◆ **RECORD EXCERPTS**:
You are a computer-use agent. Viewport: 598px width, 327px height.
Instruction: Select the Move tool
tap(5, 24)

==

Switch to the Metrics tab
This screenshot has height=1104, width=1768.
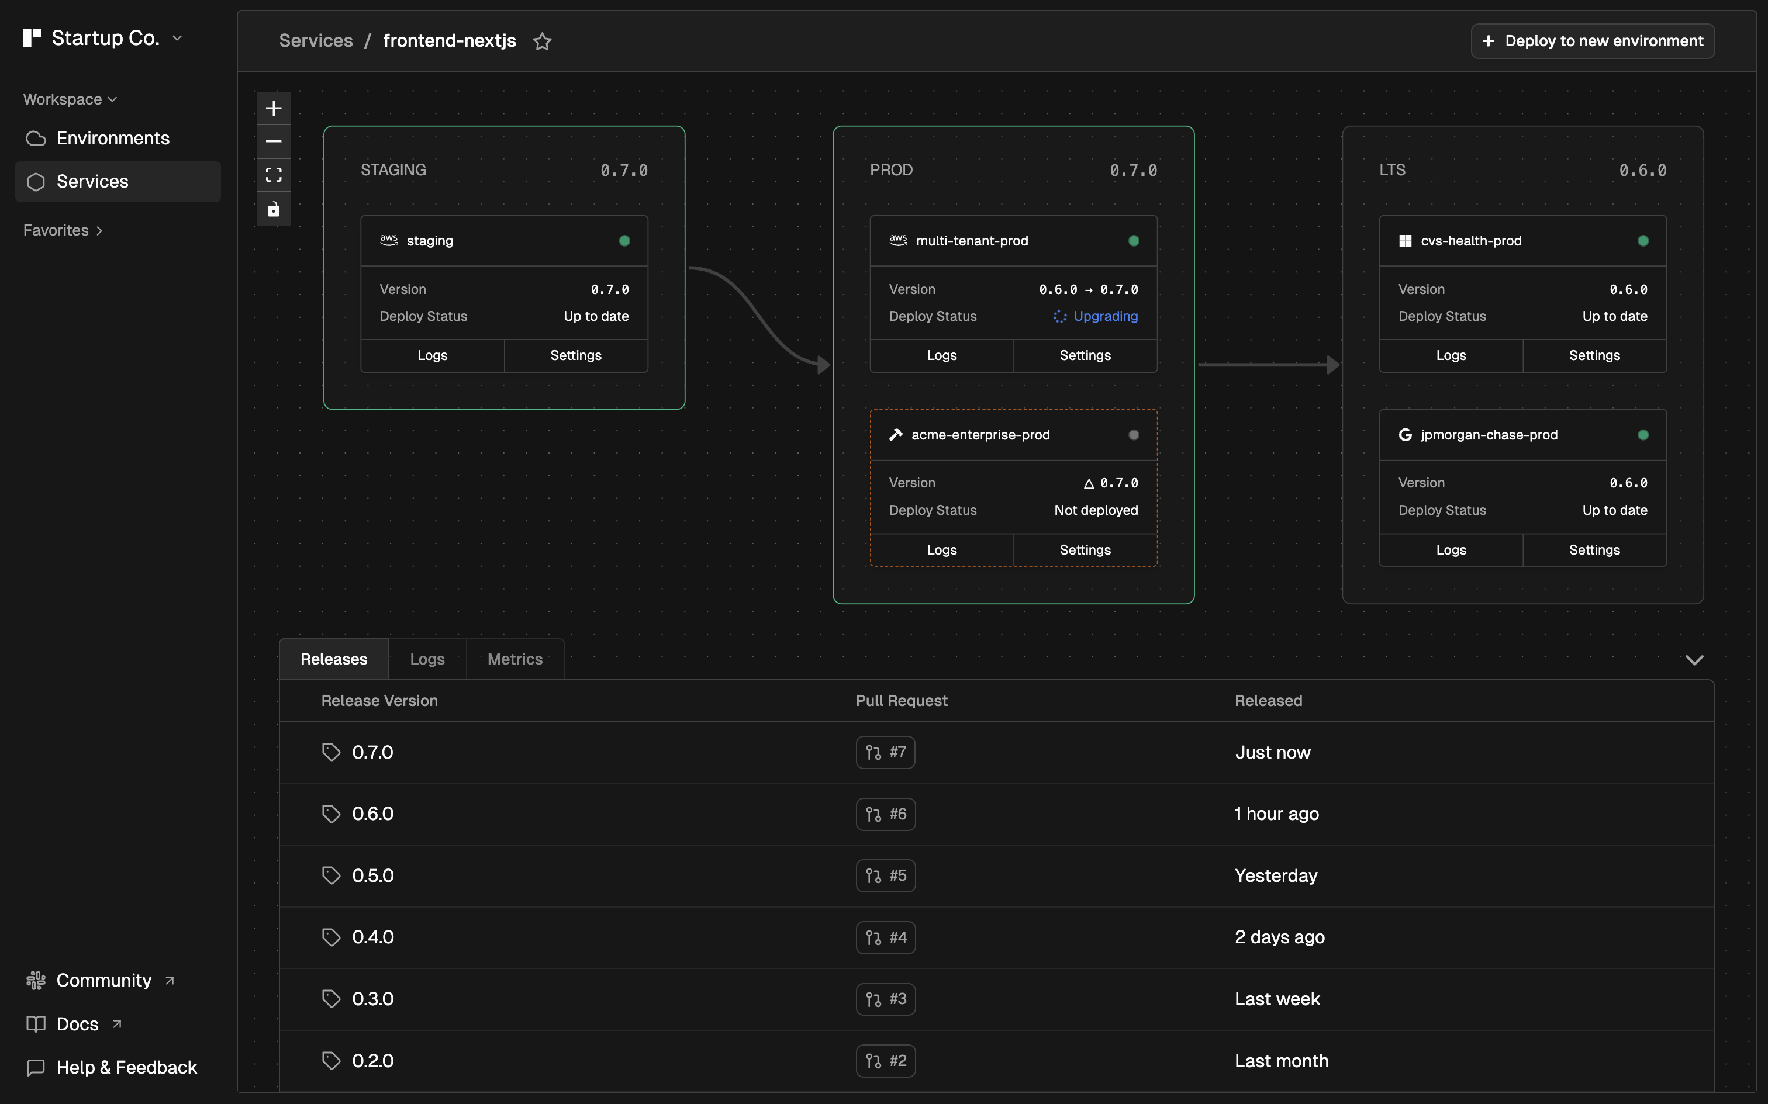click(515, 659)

==

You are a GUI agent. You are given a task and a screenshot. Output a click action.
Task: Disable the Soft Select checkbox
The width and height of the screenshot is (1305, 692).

◆ **WORK ORDER**: Print exactly the lines above from the one with "Task: Disable the Soft Select checkbox" to the one with "The width and", including both.

◆ **SOLUTION TO THIS PROBLEM**:
Task: Disable the Soft Select checkbox
The width and height of the screenshot is (1305, 692).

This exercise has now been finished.